The Augustinian theodicy probably ranks as the de-facto folk theodicy of suffering and evil: “It’s not God’s fault; it’s all those creatures of His who keep abusing their free will”. This theodicy attempts to shift the responsibly for suffering and evil from an all almighty God to His created subjects. This answer, however, begs the question of why God should be absolved of any responsibility when it is He that creates and sustains free-will; surely an almighty God could do a better job of creation? If free-will is bound up with a strong likelihood of evil choice making, is it, in fact, right to claim that it is ‘free’? Should God have created it at all?
The other problem with this theodicy is that it obliges the view that all innocent suffering is ultimately sourced in human, demonic or Satanic activity. Thus, suffering found in natural disasters has to be somehow causally linked with creaturely willfulness somewhere; a point of view that can be tricky to maintain given our modern understanding that the natural world seems to conform to its own patterns and logic rather than the fiat of inscrutable freewill. Sometimes there are attempts to see suffering as an obscure ramification of the fall or may be construe it as a righteous judgment visited upon sin. There is a strong resemblance between this folk theodicy and the pre-scientific weltanschauung of a capricious nature ruled by malign spirits; a view well symbolized by the green man one sometimes finds depicted in medieval churches. The invention of agriculture lead mankind into an even more up and down existence; it offered very great winnings and yet at the same time the risk of disastrous famine.
I’ve never been impressed with the Augustinian theodicy. Trying to link every daily aggravation to the choices of humans, demons or Satan requires the same kind of paranoiac mentality that is able to support the intrigues of conspiracy theory. Moreover, as far as I am aware the Biblical writers expressed no similar sweeping opinion that all suffering traces back to the willful choices of God’s creatures.
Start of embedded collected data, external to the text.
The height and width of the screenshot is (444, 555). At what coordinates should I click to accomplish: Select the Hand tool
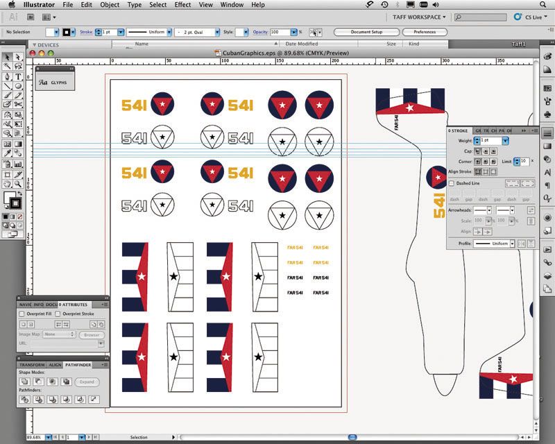click(7, 184)
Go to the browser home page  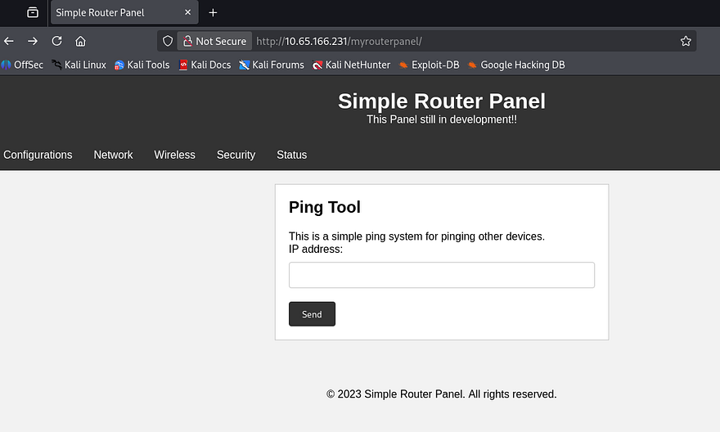coord(80,41)
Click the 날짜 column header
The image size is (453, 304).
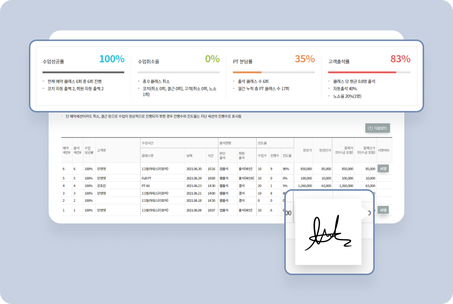click(x=189, y=155)
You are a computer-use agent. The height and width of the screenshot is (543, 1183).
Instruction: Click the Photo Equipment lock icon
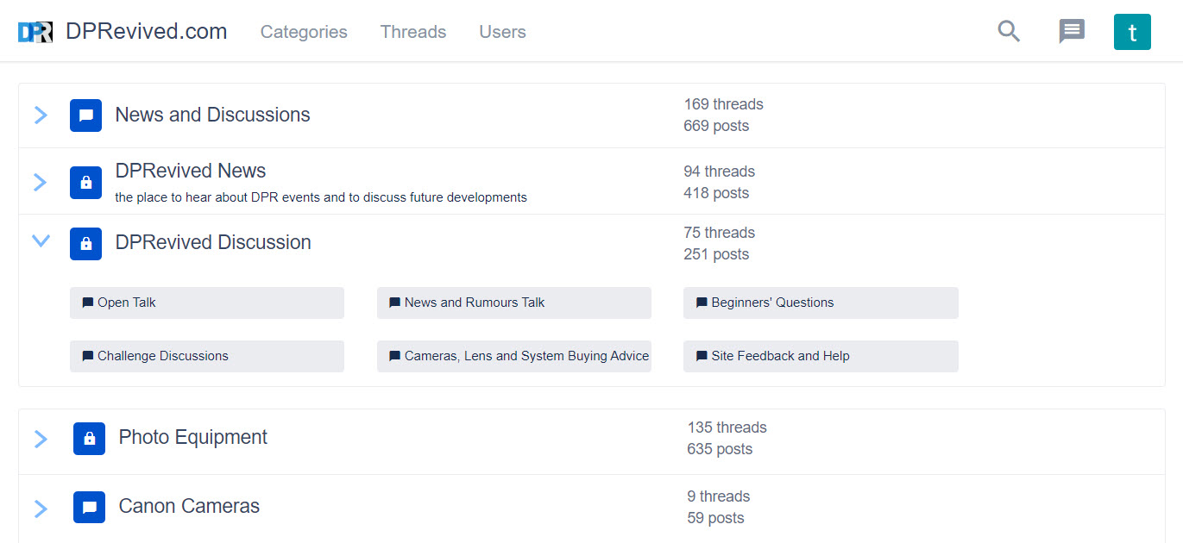coord(89,439)

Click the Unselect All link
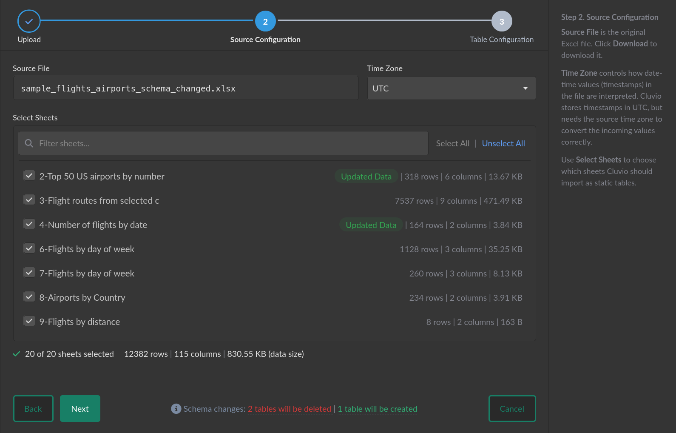503,144
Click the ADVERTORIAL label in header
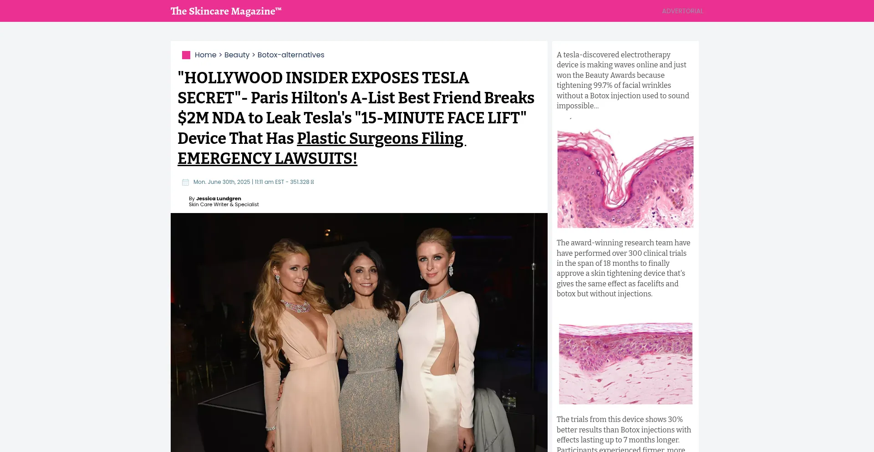The width and height of the screenshot is (874, 452). (x=682, y=11)
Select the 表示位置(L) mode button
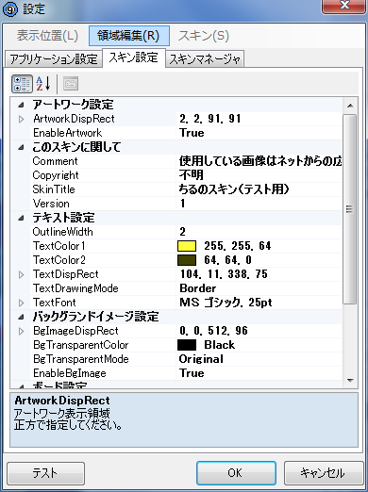The image size is (368, 492). [x=47, y=36]
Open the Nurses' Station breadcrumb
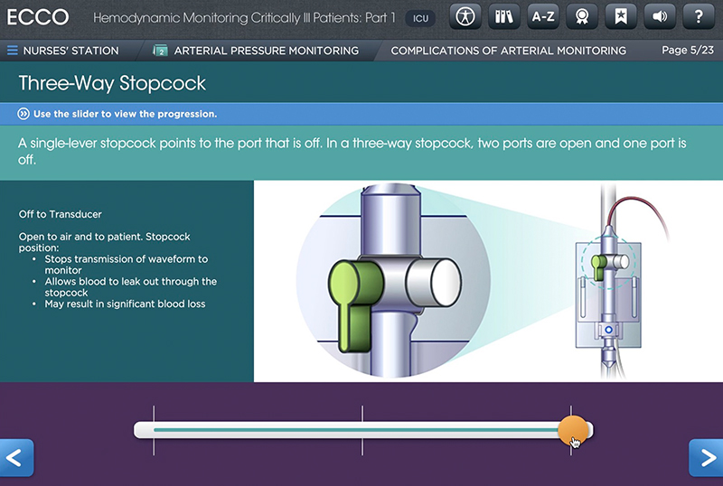This screenshot has width=723, height=486. pyautogui.click(x=70, y=51)
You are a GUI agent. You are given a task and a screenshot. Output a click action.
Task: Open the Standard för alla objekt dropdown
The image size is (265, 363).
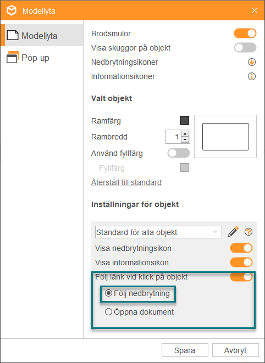158,232
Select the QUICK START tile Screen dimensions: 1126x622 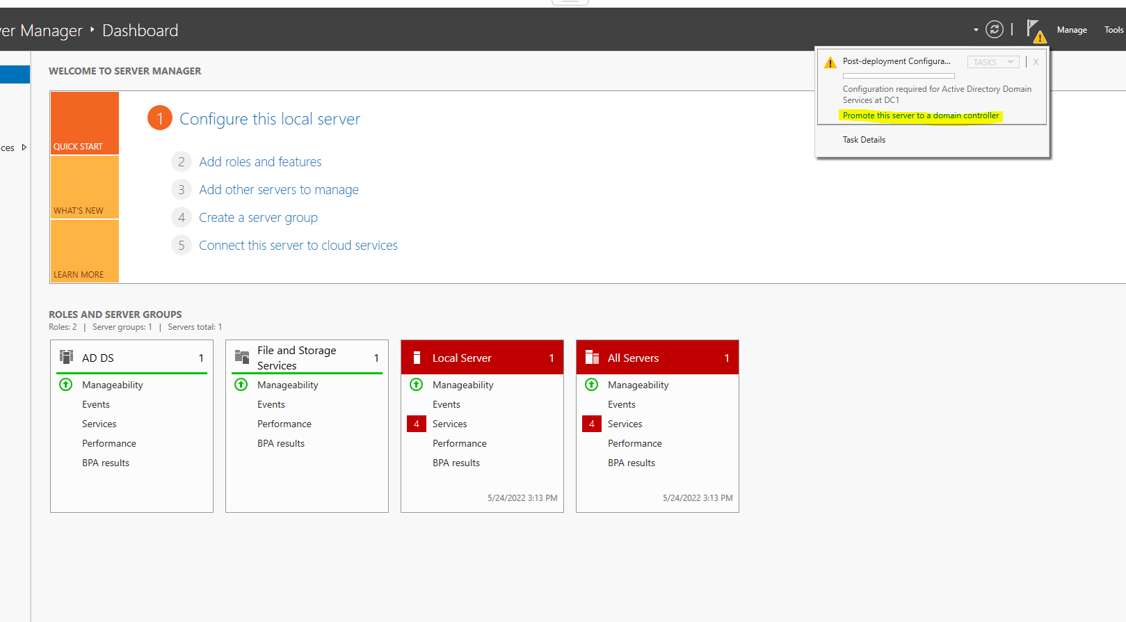[x=85, y=123]
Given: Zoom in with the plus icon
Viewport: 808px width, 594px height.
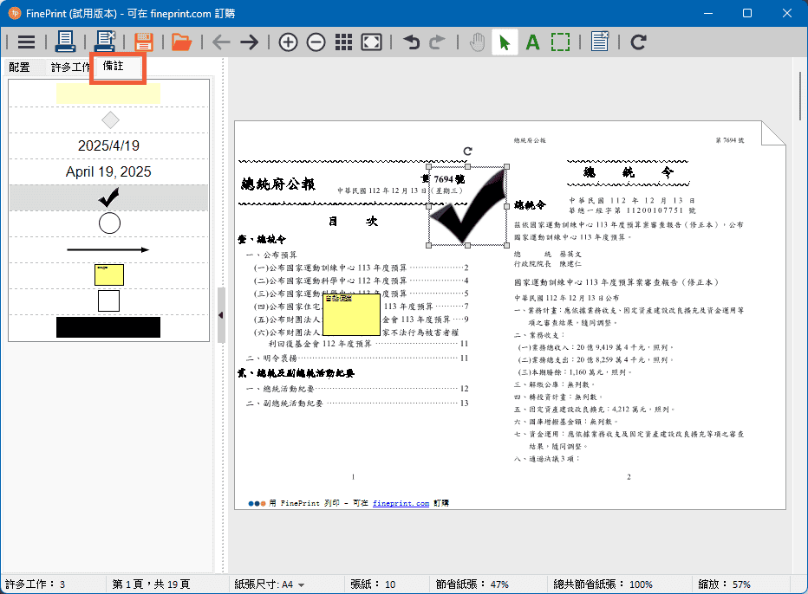Looking at the screenshot, I should [x=288, y=42].
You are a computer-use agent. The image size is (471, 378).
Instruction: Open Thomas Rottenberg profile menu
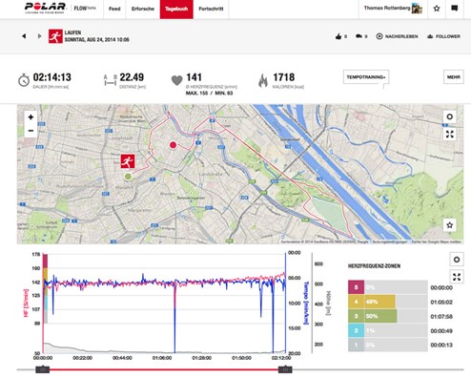tap(393, 9)
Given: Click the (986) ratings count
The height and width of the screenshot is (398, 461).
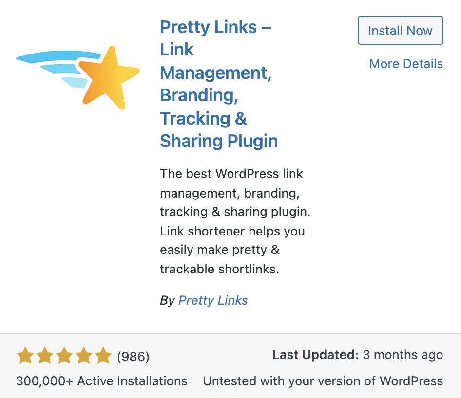Looking at the screenshot, I should (132, 356).
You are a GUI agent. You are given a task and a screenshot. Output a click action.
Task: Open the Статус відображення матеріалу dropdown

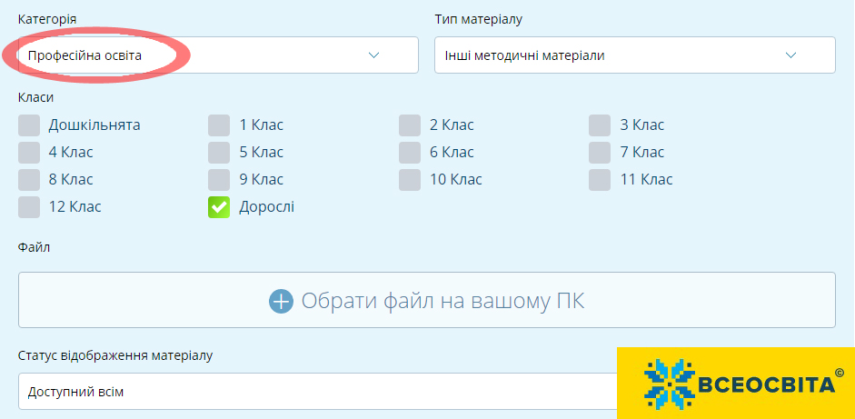pos(318,392)
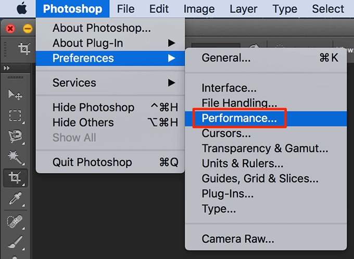Expand the toolbar with double-arrow

click(x=6, y=68)
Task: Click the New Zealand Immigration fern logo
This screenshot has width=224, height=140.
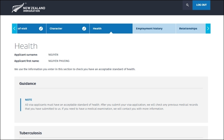Action: [17, 8]
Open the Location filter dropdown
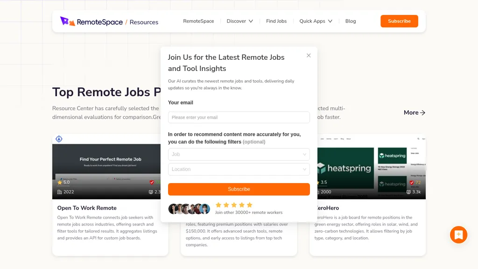The width and height of the screenshot is (478, 269). point(239,170)
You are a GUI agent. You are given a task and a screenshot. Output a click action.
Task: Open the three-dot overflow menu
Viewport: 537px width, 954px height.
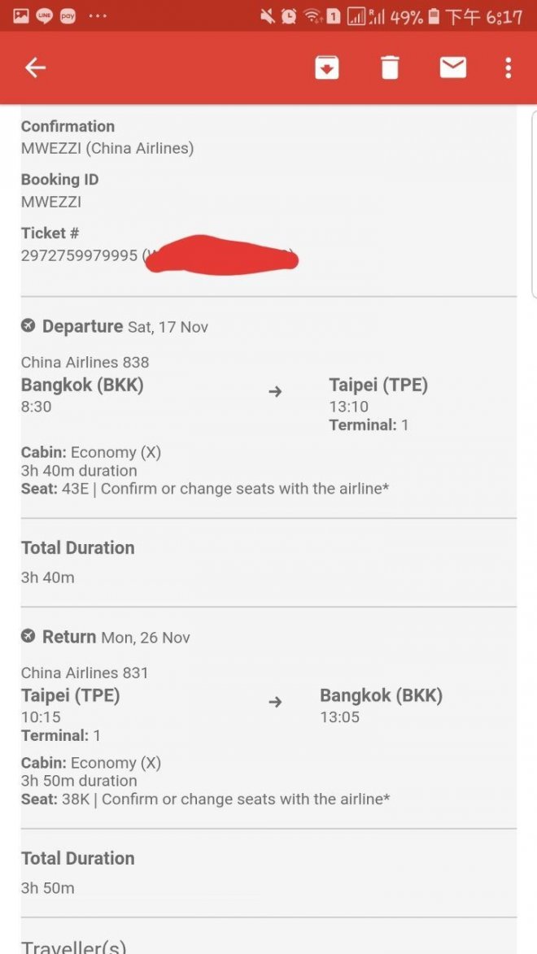(x=508, y=68)
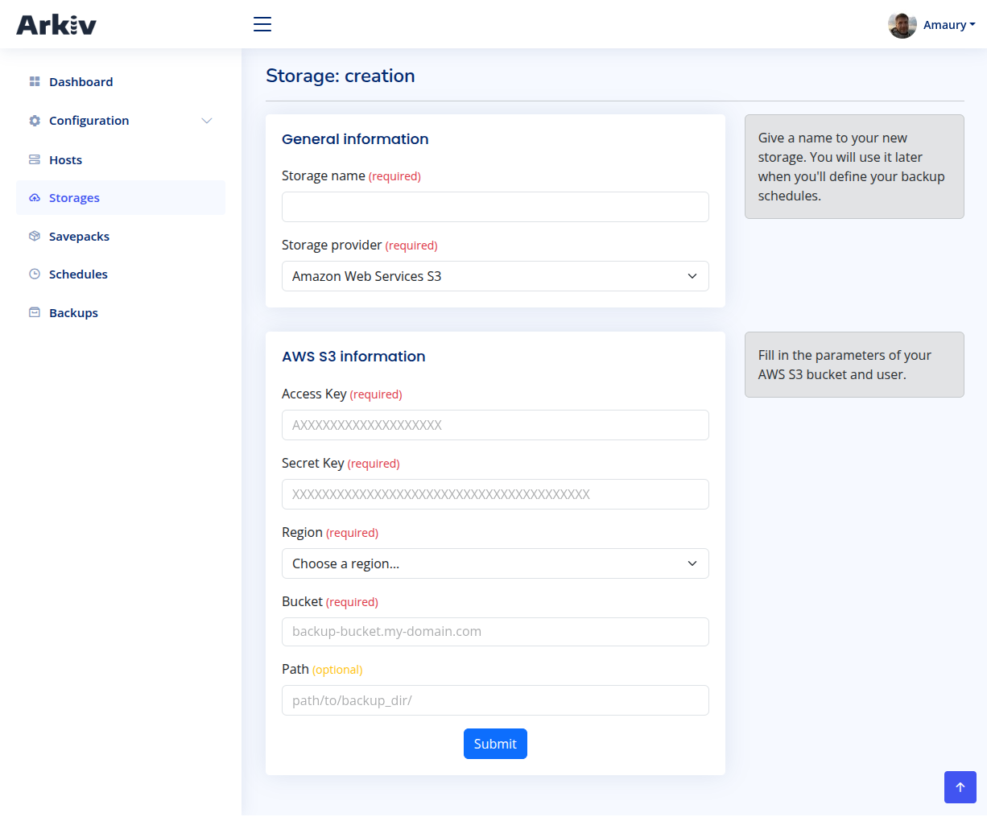The width and height of the screenshot is (987, 817).
Task: Go to Hosts in sidebar
Action: click(x=65, y=160)
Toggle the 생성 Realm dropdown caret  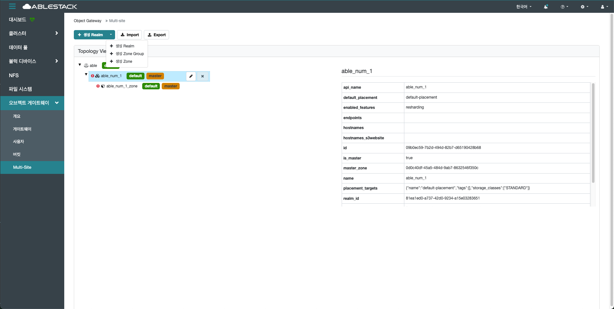111,35
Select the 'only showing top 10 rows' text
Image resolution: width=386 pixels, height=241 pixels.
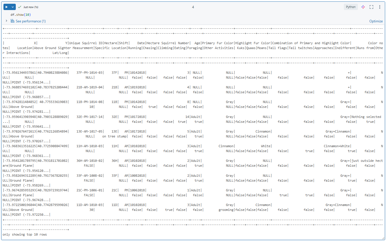pos(24,234)
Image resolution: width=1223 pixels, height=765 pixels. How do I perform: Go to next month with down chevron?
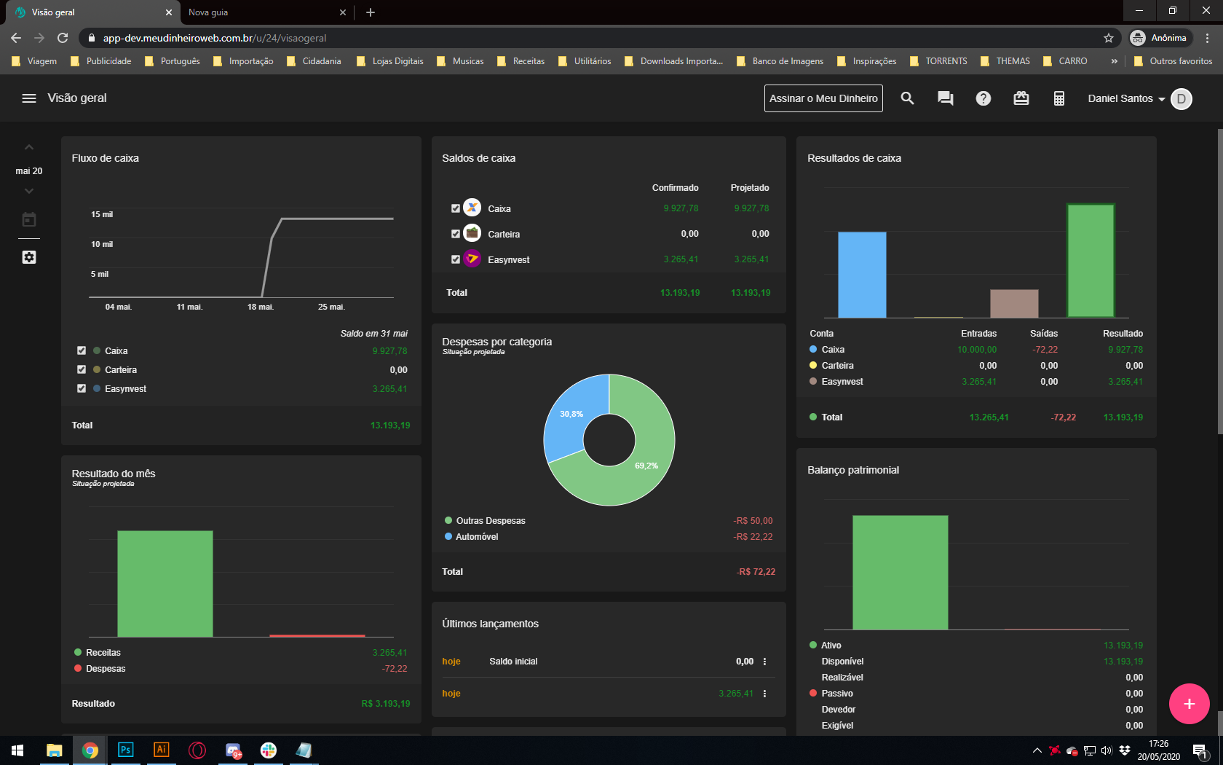29,191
However, the Irenaean Theodicy and the comments of Dostoyevsky and Clayton (see handout) lead us down an entirely different avenue. To be sure all three have an important commonality: They weigh suffering and evil against virtue and whilst they may not dare to suggest that virtue outweighs the former they leave us on the horns of a dilemma. One might ask, however, why isn’t it possible to have virtue without an offset of pain and evil? But the trick employed by this class of theodicy is that they make suffering and evil logically inseparable from an accompanying virtue. The Irenean theodicy points out that the virtues of courage, forbearance, hope, spiritual growth and above all the grace of Christ’s sacrificial love are best observed in a world of suffering and evil. Like stars they shine all the more brightly against a background of darkness.*
The underlying idea here is cost; some beautiful things come with an inevitable cost. Dostoyevsky invents a rather contrived situation in order to help us appreciate this truth, but there is, I believe, logical necessity behind it. God has chosen to reify the story of our contingent world, a world selected from who knows how many other possible worlds residing in the platonic realm. He could have reified a story of perfection and angels, but he didn’t; instead He choose to tell our story, a story of a world where our very existence is inextricably intertwined with the presence of suffering and evil – get rid of that suffering and we cease to exist; our existence is conditioned on it. Thus, I face a dilemma: Do I say ‘yes’ to life with all its suffering and evil? Or do I say ‘no’ and wish for annihilation or that I never was? For surely if God had created a world of perfection I, a saved sinner, would have no part in that world. Dostoyevsky is weighing suffering against existence itself: What is to be one’s choice given that one’s existence is being weighed against the suffering and evil inevitably entailed by this existance?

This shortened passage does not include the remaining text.